There are several small orchids in this tank, so I'll mention what I can think of off the top of my head:
Mounted:
Bulobphyllum gracillimum
Bulbo flavidiflorum
Bulbo 'Daisy Chain'
Bulbo pardalotum
Bulbo lasiochilum
Shoenorchis fragrans
Haraella retrocalla (odorata)
Dendrobium loddigesii
Restrepia sp

Terrestrial:
Pleurothallis rowleei
Macodes petola

I think that's all, but I'll probably add more things over time. 

Glad ya'll like the tank. 

Mike


----------



## SMenigoz (Feb 17, 2004)

roxrgneiss said:


> I got the Cayos fairly recently; I was made a good offer and couldn't refuse.


Glad to see the production! Looks like the frogs are adapting well to your orchidarium.


----------



## loogielv (Nov 28, 2008)

any updates on the eggs?


----------



## roxrgneiss (Sep 30, 2007)

SMenigoz said:


> Glad to see the production! Looks like the frogs are adapting well to your orchidarium.
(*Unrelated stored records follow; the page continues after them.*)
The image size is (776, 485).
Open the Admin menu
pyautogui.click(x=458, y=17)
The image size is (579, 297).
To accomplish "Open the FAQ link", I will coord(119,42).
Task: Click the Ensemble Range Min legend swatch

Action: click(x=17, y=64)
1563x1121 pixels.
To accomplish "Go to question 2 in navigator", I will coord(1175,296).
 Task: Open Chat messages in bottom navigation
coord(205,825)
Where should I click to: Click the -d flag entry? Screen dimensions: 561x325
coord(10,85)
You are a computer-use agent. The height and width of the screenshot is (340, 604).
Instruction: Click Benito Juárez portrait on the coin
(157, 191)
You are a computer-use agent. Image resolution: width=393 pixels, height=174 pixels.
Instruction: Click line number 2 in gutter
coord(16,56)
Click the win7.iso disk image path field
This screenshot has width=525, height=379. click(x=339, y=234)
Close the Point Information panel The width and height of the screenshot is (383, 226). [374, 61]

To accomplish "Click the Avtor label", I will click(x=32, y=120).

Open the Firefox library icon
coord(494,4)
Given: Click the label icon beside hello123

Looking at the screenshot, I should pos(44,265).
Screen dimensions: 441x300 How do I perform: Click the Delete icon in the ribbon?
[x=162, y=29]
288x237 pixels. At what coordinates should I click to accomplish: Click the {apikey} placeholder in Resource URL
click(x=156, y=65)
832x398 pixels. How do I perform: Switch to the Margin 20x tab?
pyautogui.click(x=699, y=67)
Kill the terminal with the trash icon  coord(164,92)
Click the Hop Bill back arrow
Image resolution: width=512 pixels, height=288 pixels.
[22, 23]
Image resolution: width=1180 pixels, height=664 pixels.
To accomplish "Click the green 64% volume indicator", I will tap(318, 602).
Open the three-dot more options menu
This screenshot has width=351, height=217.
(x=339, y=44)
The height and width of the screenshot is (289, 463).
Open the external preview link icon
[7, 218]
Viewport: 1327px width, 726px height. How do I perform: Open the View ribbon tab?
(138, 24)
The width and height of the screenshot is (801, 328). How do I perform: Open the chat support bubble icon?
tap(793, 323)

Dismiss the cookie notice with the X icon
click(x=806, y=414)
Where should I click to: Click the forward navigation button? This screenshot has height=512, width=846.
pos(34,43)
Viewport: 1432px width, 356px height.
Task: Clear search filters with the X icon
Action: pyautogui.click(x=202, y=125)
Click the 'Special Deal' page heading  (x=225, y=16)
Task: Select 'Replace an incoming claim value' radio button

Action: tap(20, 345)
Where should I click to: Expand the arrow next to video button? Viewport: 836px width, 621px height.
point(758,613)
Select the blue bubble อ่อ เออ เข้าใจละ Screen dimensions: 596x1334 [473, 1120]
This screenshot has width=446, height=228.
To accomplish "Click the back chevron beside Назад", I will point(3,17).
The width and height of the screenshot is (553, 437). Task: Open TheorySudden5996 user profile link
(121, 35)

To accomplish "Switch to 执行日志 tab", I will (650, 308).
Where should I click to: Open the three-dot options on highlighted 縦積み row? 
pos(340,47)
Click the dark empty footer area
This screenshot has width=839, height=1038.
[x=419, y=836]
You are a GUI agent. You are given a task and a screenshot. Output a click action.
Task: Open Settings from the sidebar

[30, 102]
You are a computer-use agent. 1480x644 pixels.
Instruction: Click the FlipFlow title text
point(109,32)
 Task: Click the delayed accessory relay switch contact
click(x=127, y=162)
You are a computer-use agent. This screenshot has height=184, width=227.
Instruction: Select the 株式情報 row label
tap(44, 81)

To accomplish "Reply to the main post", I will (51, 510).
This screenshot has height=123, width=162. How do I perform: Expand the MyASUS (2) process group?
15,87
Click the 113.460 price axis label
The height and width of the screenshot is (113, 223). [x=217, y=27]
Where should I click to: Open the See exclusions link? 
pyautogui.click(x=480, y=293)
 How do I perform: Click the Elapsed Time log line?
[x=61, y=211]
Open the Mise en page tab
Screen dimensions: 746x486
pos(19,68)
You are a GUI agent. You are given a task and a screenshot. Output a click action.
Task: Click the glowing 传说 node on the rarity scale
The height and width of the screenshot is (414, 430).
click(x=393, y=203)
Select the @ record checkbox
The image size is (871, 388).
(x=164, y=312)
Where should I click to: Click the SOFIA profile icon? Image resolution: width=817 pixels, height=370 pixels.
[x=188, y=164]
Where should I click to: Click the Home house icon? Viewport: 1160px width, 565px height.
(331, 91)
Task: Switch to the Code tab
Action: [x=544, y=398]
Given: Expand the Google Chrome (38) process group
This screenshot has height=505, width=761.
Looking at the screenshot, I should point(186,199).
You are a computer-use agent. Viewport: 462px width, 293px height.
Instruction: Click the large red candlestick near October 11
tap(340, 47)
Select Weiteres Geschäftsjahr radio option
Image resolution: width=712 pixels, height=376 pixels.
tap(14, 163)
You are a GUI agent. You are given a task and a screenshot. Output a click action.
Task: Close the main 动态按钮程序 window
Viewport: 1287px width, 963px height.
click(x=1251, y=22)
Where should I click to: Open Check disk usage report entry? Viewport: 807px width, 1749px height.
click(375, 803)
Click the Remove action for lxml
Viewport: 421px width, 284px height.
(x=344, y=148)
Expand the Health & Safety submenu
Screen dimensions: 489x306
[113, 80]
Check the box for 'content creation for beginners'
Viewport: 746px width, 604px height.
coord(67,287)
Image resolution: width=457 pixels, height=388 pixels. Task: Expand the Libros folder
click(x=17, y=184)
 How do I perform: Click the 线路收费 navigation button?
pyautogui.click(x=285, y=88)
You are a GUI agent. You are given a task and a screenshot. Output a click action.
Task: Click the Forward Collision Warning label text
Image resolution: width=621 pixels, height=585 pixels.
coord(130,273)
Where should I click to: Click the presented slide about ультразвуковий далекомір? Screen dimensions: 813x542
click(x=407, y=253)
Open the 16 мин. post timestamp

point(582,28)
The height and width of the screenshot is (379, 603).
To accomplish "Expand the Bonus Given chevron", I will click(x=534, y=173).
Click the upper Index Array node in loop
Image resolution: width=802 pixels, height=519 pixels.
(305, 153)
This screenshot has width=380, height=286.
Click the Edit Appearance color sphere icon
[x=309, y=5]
Me too! They are making themselves right at home. I hope all goes well, I wonder how much pressure 12 tads would put on a female. Thanks again, Scott.

I couldn't call this tank an orchidarium. You should post some shots of your orchidarium(s), especially the 36" exo - that one has too many goodies to name!



loogielv said:


> any updates on the eggs?


The eggs (all of them) are looking good! Thanks for asking.  I hope to see some transporting soon. I might add a few extra film cans just to be sure I have the bases covered.










Taken today:









Mike


----------



## AlexD (Sep 19, 2007)

Those are nice! Great orchid selection, too. While it looks like the frogs are happy, a little leaf litter would probably be a good addition.


----------



## loogielv (Nov 28, 2008)

totally awesome. great quality pics and an awesome setup.

yup, you pretty much suck all the way around to me


----------



## roxrgneiss (Sep 30, 2007)

AlexD said:


> Those are nice! Great orchid selection, too. While it looks like the frogs are happy, a little leaf litter would probably be a good addition.


Yeah, the leaf litter was already discussed in this thread, but thanks for the suggestion. I added some litter about a week ago. It wasn't part of the first round of shots because they were taken about two or three days after the tank was planted in... sometimes getting all the materials in place for a photo shoot can be difficult!! 

taken today:









Also from today, there are only about 6 or 8 left on the leaf out of a dozen:










Lots of plant growth already - some ferns, Bulbos, and the large Pleuro have made or are in the process of making new growths. And of course, the rhaphidophoras are preparing a take over already! 

Mike


----------



## AlexD (Sep 19, 2007)

Wow. Totally gorgeous. Remember me when you are up to your eyeballs in froglets.


----------



## roxrgneiss (Sep 30, 2007)

AlexD said:


> Wow. Totally gorgeous. Remember me when you are up to your eyeballs in froglets.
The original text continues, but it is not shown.